[Extracted text Boundary: Start]

News
Source: New Scientist
A mysterious cloud of disturbed silt at the Hannibal Bank seamount off the coast of Panama has led marine biologists to an awesome, and unexpected, sight: a deep-sea red crab invasion near the sea bottom that the research team describe as like a swarm of insects.
The scientists, led by Jesús Pineda from the Woods Hole Oceanographic Institution, were in a submersible investigating biodiversity at the underwater mountain, which is known as an ecological hotspot, when they came across the teeming mass of crabs at a depth of around 1,200 feet. The highest density measured was an astonishing 78 crabs in a square meter (roughly seven crabs per square foot). Pineda comments: “It was quite unexpected. I didn’t know that these swarms existed.”

[Extracted text Boundary: End]
[Information provided Boundary: Start]

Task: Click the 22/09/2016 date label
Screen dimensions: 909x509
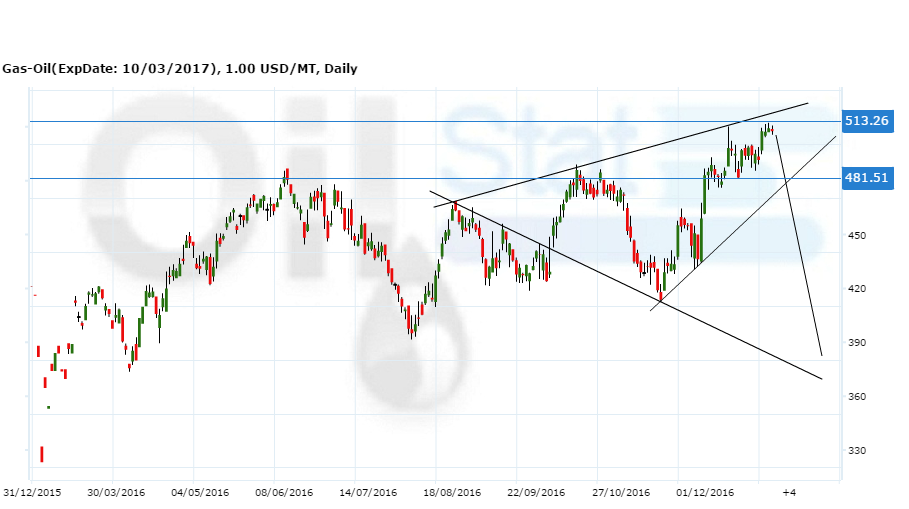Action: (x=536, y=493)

[Information provided Boundary: End]
[Information provided Boundary: Start]

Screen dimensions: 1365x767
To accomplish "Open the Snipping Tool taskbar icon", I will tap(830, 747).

[Information provided Boundary: End]
[Information provided Boundary: Start]

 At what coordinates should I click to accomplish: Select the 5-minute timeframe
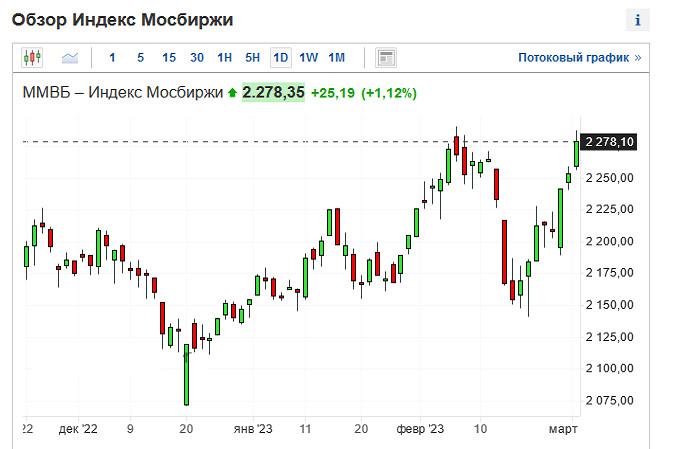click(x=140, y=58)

[Information provided Boundary: End]

— Activity 1 —
In the news item about the red crab swarm, what was the highest density of crabs the scientists measured?
— Activity 2 —
Carry on the news item about the red crab swarm from its final sentence.

— Answer space 1 —
78 crabs in a square meter, roughly seven crabs per square foot.

— Answer space 2 —
DNA tests of a few collected specimens later revealed the species as Pleuroncodes planipes, which is abundant off the coast of Baja California. Around the same time the video was shot, April last year, the crabs washed up in incredible numbers on beaches further north in San Diego, which has been put down to the current El Niño and western Pacific waters being warmer than average.
The reason for the swarm behavior remains a mystery, and Pineda doesn’t think migration, feeding or mating explains it, given that the animals are all mysteriously moving in the same direction (see video below). The team intends to return to the area in an effort to understand the role the crabs play in the productivity of the seamount.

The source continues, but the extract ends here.